Directions for this task ::
Restating every entry exactly is the whole task.

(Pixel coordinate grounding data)
= Beginning of Section =

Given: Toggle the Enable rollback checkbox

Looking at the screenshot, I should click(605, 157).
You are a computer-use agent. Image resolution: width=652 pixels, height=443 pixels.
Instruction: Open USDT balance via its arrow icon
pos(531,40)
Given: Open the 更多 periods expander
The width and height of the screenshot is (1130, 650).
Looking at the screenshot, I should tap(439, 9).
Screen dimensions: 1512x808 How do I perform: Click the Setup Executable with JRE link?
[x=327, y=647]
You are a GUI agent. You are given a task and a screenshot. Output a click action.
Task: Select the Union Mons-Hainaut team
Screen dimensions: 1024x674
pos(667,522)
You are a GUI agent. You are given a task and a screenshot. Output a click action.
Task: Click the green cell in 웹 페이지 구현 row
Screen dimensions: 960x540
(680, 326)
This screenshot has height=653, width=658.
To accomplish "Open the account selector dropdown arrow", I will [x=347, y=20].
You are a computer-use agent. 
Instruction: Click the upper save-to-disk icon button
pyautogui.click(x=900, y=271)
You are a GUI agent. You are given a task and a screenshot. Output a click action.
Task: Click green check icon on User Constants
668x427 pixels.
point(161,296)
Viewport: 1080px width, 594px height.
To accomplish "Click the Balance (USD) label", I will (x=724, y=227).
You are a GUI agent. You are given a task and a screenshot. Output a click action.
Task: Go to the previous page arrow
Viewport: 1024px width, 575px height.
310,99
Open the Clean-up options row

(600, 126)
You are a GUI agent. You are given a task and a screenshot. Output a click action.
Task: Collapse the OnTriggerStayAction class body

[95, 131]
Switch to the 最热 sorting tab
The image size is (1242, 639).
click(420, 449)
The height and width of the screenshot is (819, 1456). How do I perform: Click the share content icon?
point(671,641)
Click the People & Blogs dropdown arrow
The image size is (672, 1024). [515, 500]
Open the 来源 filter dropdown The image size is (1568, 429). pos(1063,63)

= End of Section =

Answer area ::
Given: Toggle the Enable rollback checkbox

Looking at the screenshot, I should click(605, 157).
You are a computer-use agent. Image resolution: width=652 pixels, height=443 pixels.
Instruction: Open USDT balance via its arrow icon
pos(531,40)
Given: Open the 更多 periods expander
The width and height of the screenshot is (1130, 650).
Looking at the screenshot, I should tap(439, 9).
Screen dimensions: 1512x808 How do I perform: Click the Setup Executable with JRE link?
[x=327, y=647]
You are a GUI agent. You are given a task and a screenshot. Output a click action.
Task: Select the Union Mons-Hainaut team
Screen dimensions: 1024x674
pos(667,522)
You are a GUI agent. You are given a task and a screenshot. Output a click action.
Task: Click the green cell in 웹 페이지 구현 row
Screen dimensions: 960x540
(680, 326)
This screenshot has height=653, width=658.
To accomplish "Open the account selector dropdown arrow", I will [x=347, y=20].
You are a computer-use agent. 
Instruction: Click the upper save-to-disk icon button
pyautogui.click(x=900, y=271)
You are a GUI agent. You are given a task and a screenshot. Output a click action.
Task: Click green check icon on User Constants
668x427 pixels.
point(161,296)
Viewport: 1080px width, 594px height.
To accomplish "Click the Balance (USD) label", I will (x=724, y=227).
You are a GUI agent. You are given a task and a screenshot. Output a click action.
Task: Go to the previous page arrow
Viewport: 1024px width, 575px height.
310,99
Open the Clean-up options row

(600, 126)
You are a GUI agent. You are given a task and a screenshot. Output a click action.
Task: Collapse the OnTriggerStayAction class body

[95, 131]
Switch to the 最热 sorting tab
The image size is (1242, 639).
click(420, 449)
The height and width of the screenshot is (819, 1456). How do I perform: Click the share content icon?
point(671,641)
Click the People & Blogs dropdown arrow
The image size is (672, 1024). [515, 500]
Open the 来源 filter dropdown The image size is (1568, 429). pos(1063,63)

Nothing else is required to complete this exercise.